» YOUR GOAL: Format the lines below as a two-column CSV with the headers "line" and "answer". Give one row per line, with its text and its answer each in a quoted field, line breaks replaced by spaces and the pictures left out.

» EXCERPTED RECORDS:

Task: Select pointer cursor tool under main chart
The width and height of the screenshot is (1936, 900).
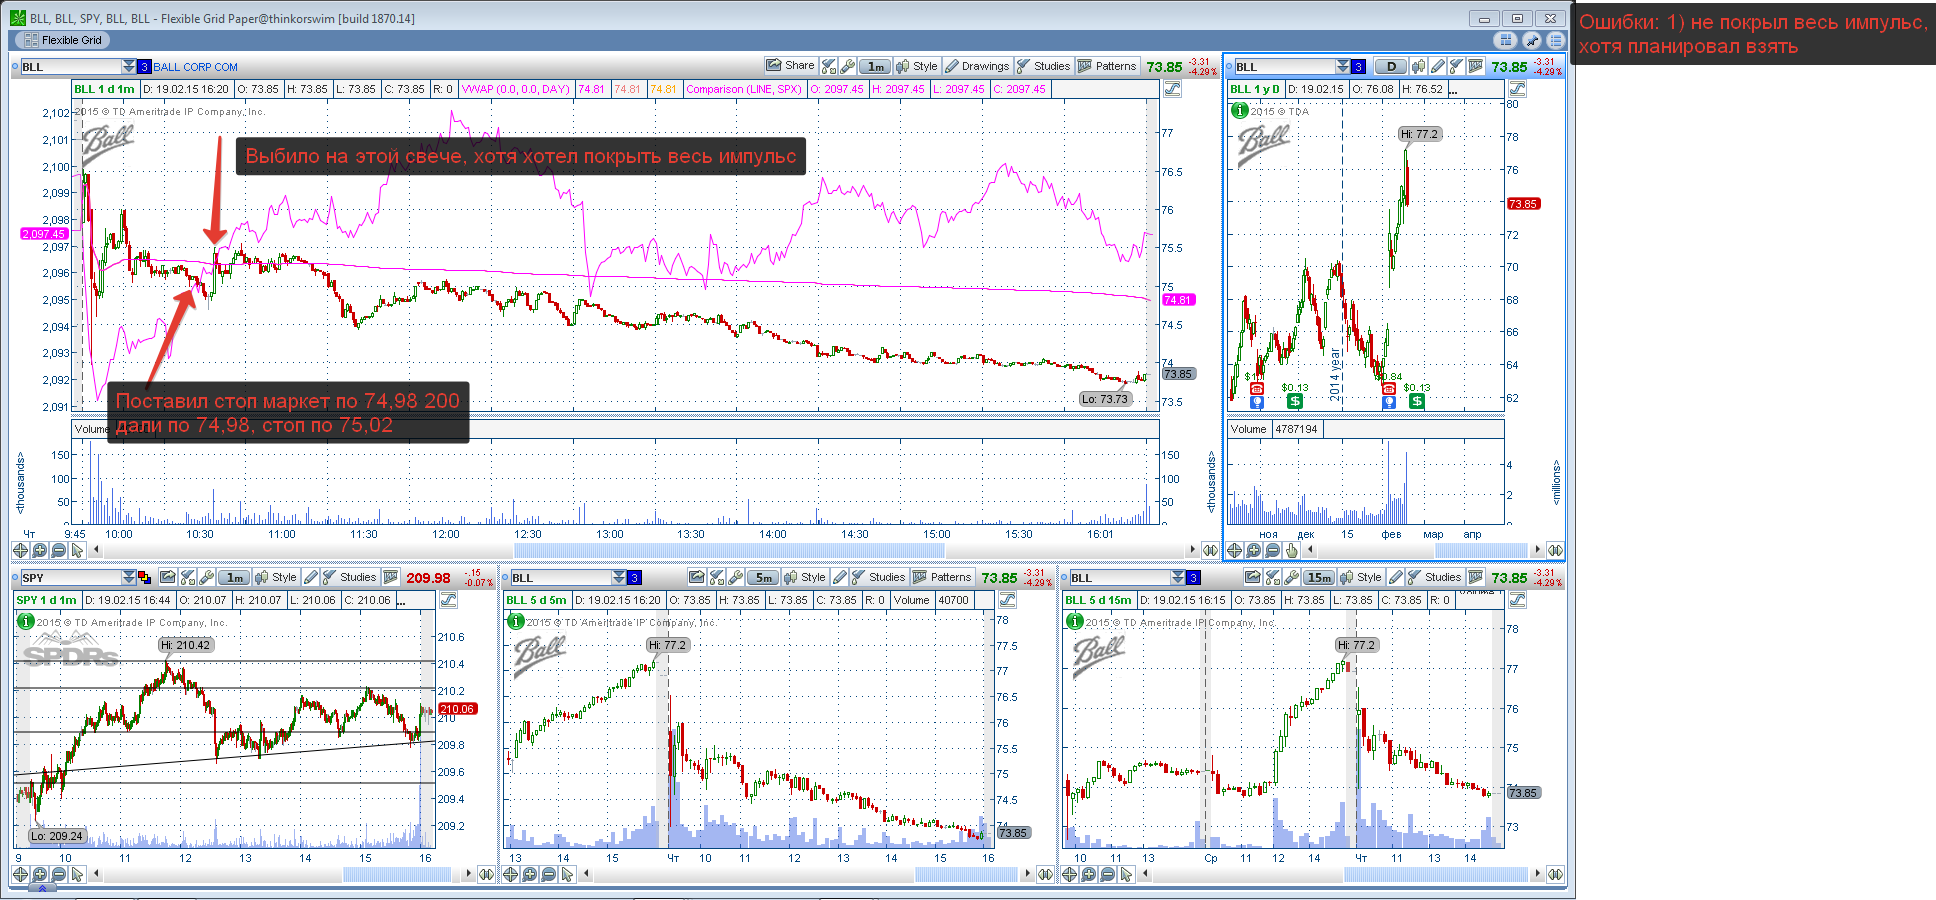Action: point(77,550)
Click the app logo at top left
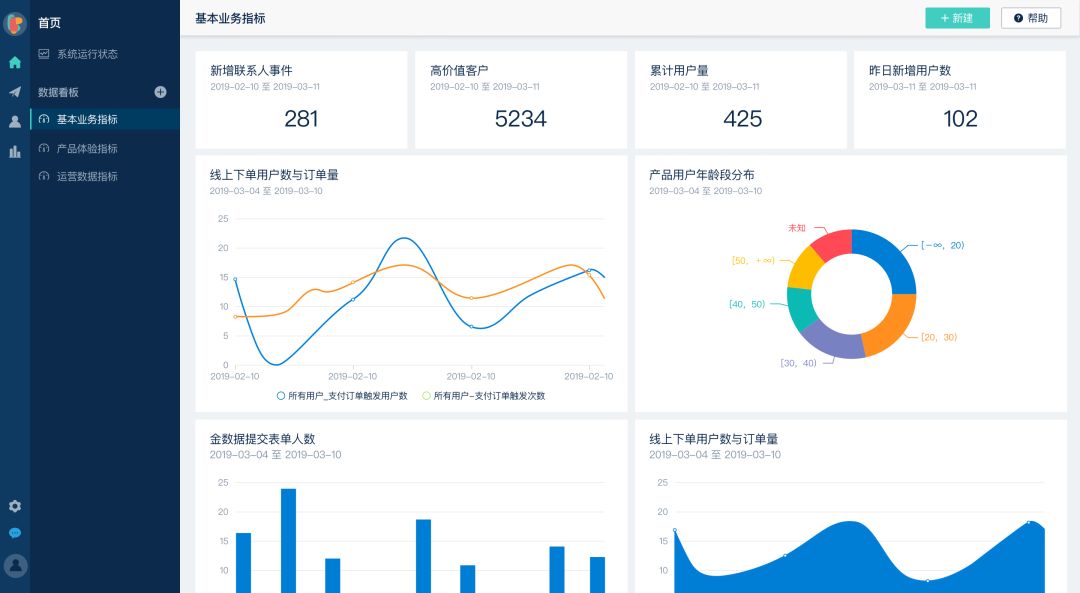 pyautogui.click(x=14, y=22)
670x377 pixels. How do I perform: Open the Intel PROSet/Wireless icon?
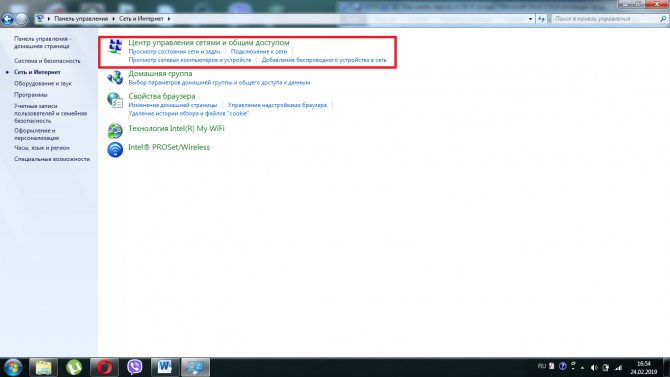coord(115,150)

» FINISHED TASK:
line,answer
"Task: Select pointer cursor tool under main chart The width and height of the screenshot is (1936, 900).","Action: point(77,550)"
"Click the app logo at top left","pyautogui.click(x=14, y=22)"
"670x377 pixels. How do I perform: Open the Intel PROSet/Wireless icon?","coord(115,150)"